EXTRACTED TEXT
-=-=-=-=-
Although the authors’ network model simplifies matters by treating bones as “balls” and muscles as “springs,” it can nevertheless provide sharper insight into how an injury in one part of the body can lead to increased strain on another.
The authors say that as the model becomes more realistic and tailored to individuals, it could help clinicians and physical therapists predict compensatory injuries and suggest ways of avoiding them.
“People who study biomechanics tend to focus on a single part of the body — the shoulder, the wrist, or the knee,” Bassett said. “Because that knowledge is so localized, they don’t have a way of connecting it to the rest of the body or to think about compensatory injuries that are far away.
“We actually had to go back to ‘Gray’s Anatomy’ type texts. It was a long, painstaking effort figuring out which bone connects to which muscle and collating that data into a full network.”
Even in its highly abstract form, this network provides a picture of how forces are transmitted throughout the musculoskeletal system.
“We can say, ‘if this is the muscle you injured, here are the other muscles we should be most worried about,’” Bassett said.
The researchers also compared their network to the “motor homunculus,” a way of mapping specific brain regions to the parts of the body they control.
“We saw that the more impact that a muscle has on the rest of the body, the more real estate we use in our brain to control it,” Bassett said. “We think it’s a way for us to maintain robustness in those muscles — if a muscle can have a massive impact on the rest of the body you don’t want any error in controlling it.”
Future work will refine the network, adding more realistic masses for individual bones and stretchiness for individual muscles. The modeling of tendons, and muscles that have more complicated flexing behaviors, will also be improved.
-=-=-=-=-
INFORMATION GIVEN

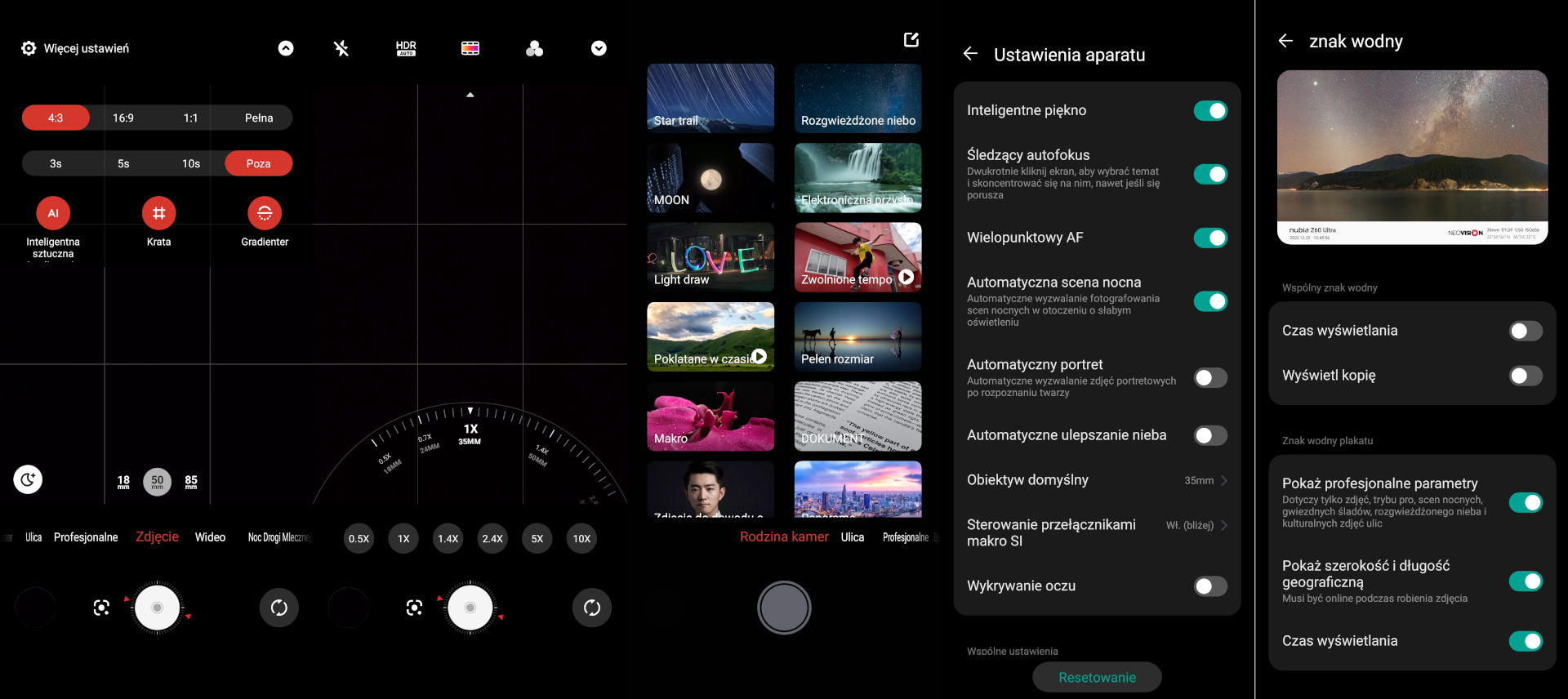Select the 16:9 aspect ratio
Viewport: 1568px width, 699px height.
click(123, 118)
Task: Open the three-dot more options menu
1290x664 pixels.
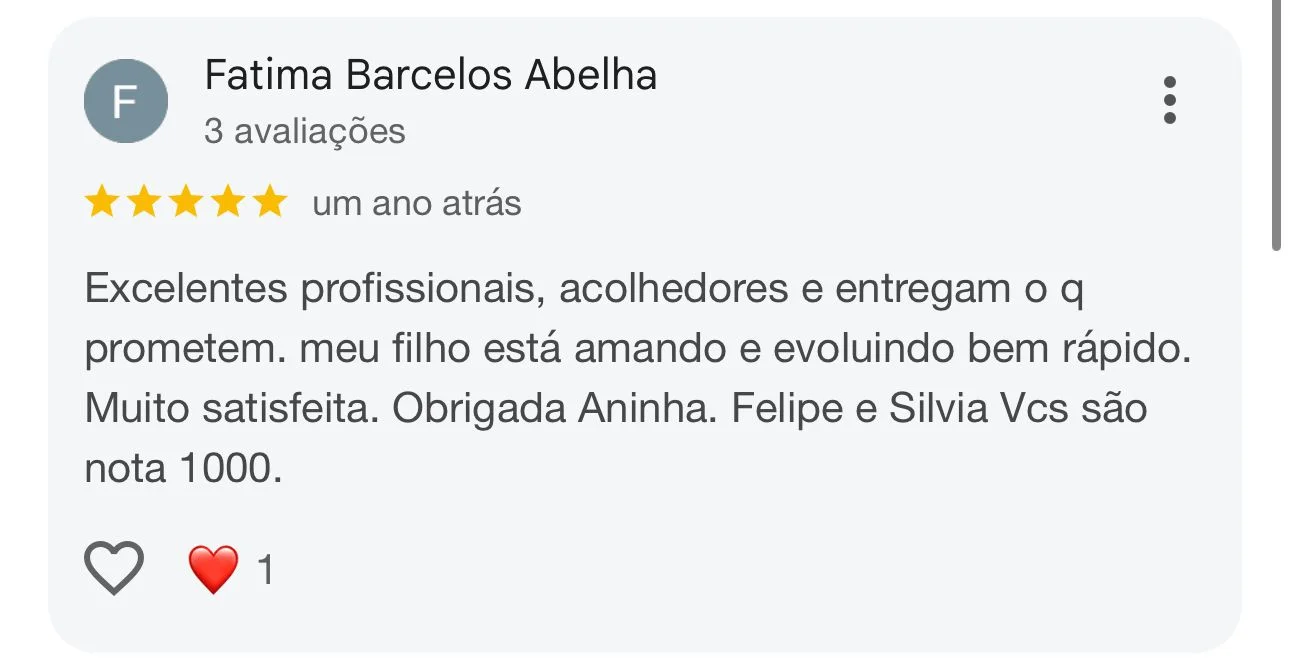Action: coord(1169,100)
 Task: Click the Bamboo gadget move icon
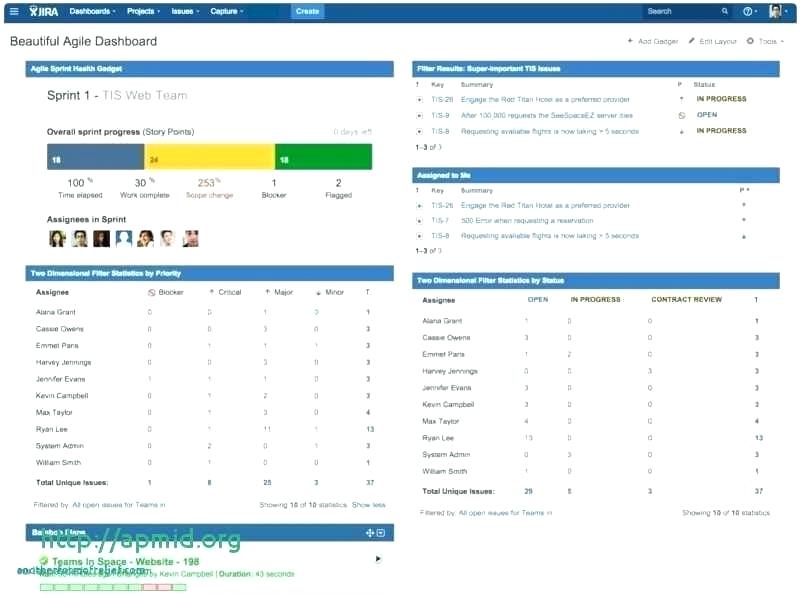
-=-=-=-=-
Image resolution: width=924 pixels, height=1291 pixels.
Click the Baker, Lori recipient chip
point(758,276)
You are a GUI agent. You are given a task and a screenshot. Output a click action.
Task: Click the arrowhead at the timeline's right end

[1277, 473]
-=-=-=-=-
ACTIVITY
From the text on the musculoskeletal network model, extract the part that opens with the words "Although the authors’" and closes with "of avoiding them.", copying it word for word.

EXPECTED OUTPUT
Although the authors’ network model simplifies matters by treating bones as “balls” and muscles as “springs,” it can nevertheless provide sharper insight into how an injury in one part of the body can lead to increased strain on another.
The authors say that as the model becomes more realistic and tailored to individuals, it could help clinicians and physical therapists predict compensatory injuries and suggest ways of avoiding them.